Hey, Spiegel.

yellow spyIch hab’s heute erst gesehen. China! Spione! Hacker! Trojaner! Mir schwant… Es droht ein neues Buch vom Kampfzonenausweiter Steingart Gabor, gell? Falls ja, ist euch die Crosspromotion diesmal besonders gut geglückt, wenn sogar das Bundeskanzleramt mitmacht. Und gleich mal noch ein Lob hinterhergeschoben: Mit der neuen Titelstory ist euch mal wieder ein superber Eyecatcher gelungen. Solltet ihr demnächst mal gegen Entwicklungshilfe in Afrika polemisieren wollen, würde ich mich analog freuen, wenn mir vom Bahnhofskiosk die Schlagzeile „DIE BRAUNEN NEHMER – Wie Simbabwe deutsche Hilfsgüter einfach aufißt“ entgegenlächelte.

Danke jedenfalls für diese Titelstory.
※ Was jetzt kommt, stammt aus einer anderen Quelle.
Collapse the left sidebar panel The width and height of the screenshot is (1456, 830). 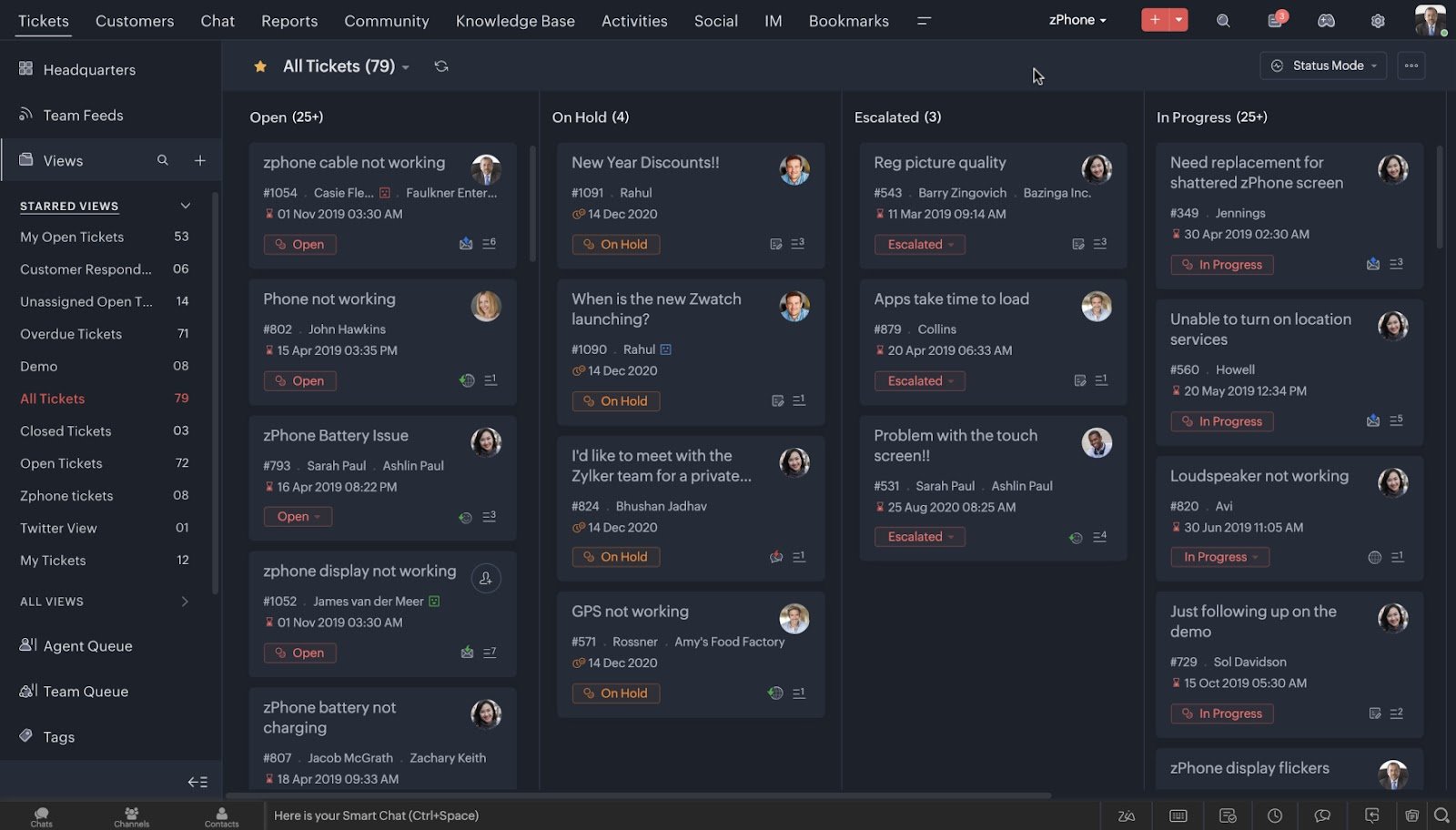point(198,782)

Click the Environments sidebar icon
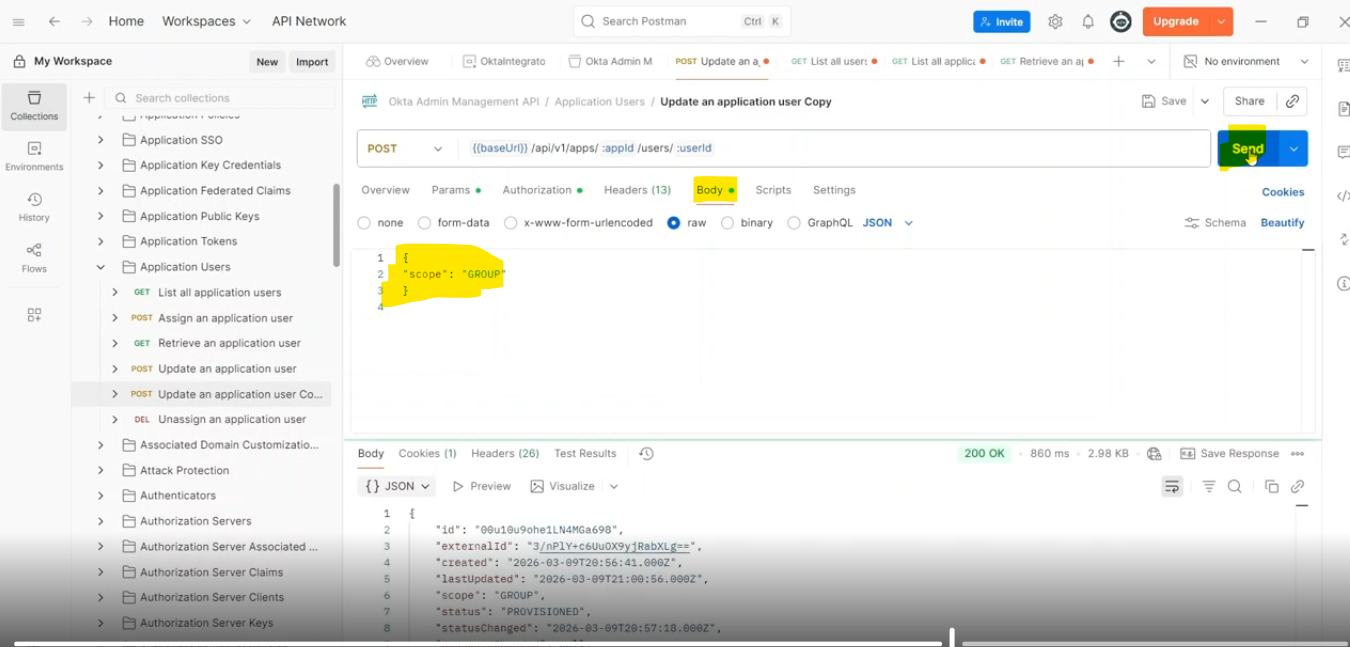tap(34, 156)
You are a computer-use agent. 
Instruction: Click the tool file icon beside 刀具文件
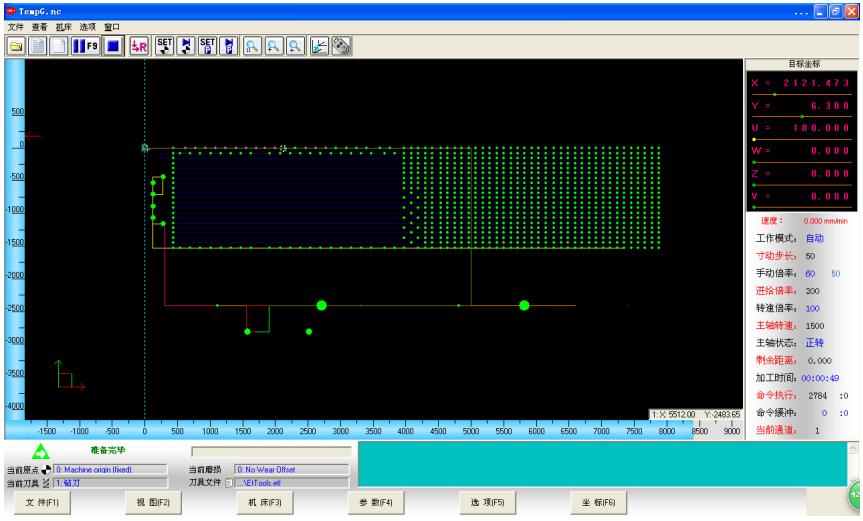[229, 482]
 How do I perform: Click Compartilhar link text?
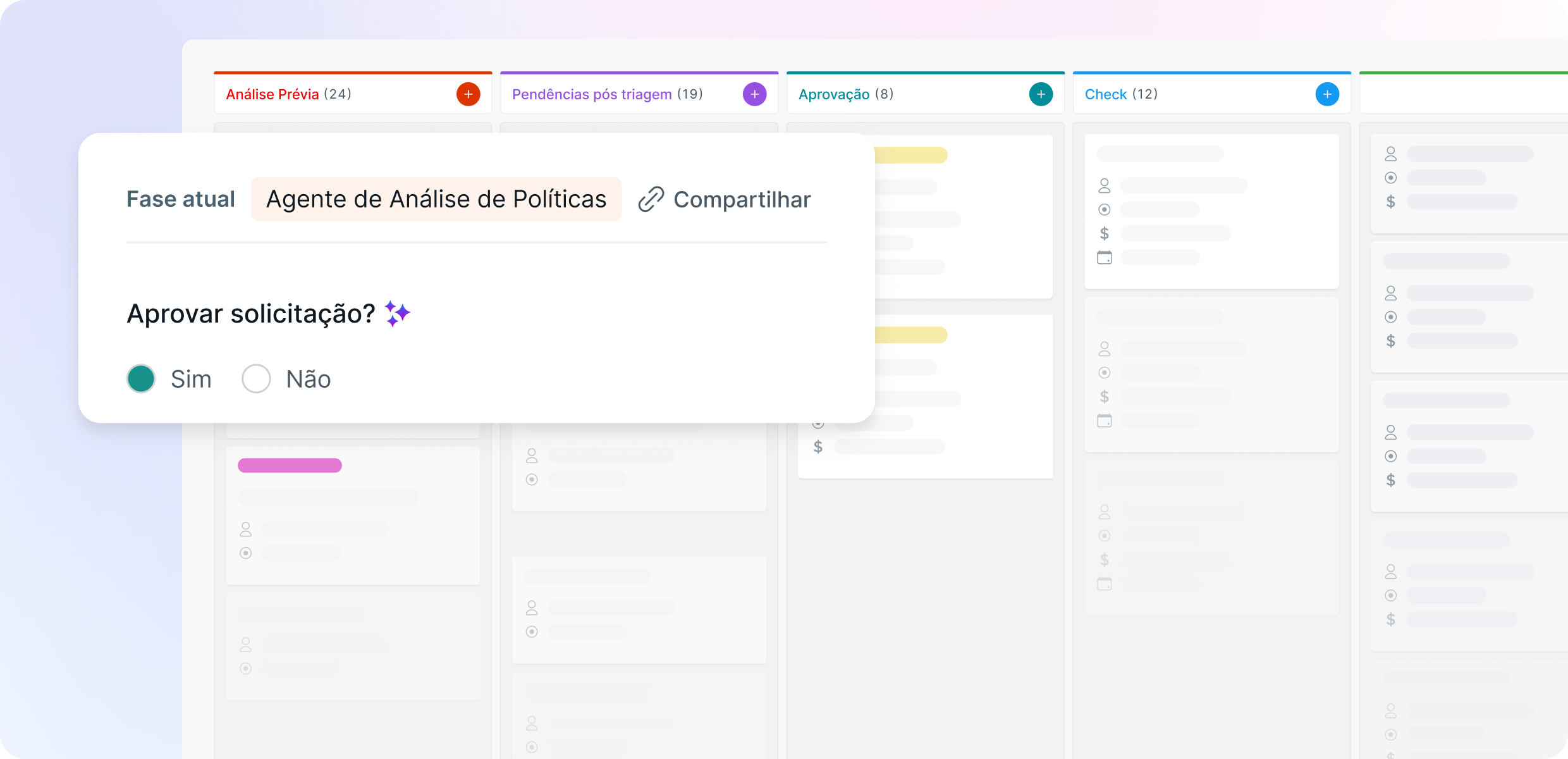click(x=742, y=199)
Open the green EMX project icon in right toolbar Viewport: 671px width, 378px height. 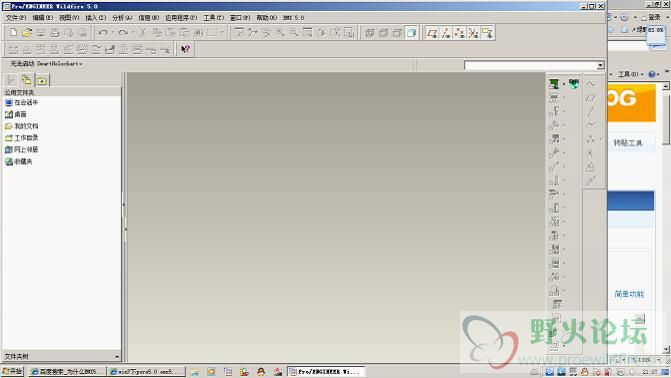[x=554, y=83]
Endlich mal ein klares leitmediales Statement in der aktuellen Rassismus-Debatte.

Leser, die sich über diesen Artikel ärgerten, mochten auch diese Artikel nicht:

Zwei Nachträge: Bei SpiegelKritik wird der Artikel entkleidet und – oho – es steckt drin, was draufsteht. Kunterbunt gemischte Ressentiments mit schlechter Rechercheleistung und berechtigter Kritik in einen Topf geworfen.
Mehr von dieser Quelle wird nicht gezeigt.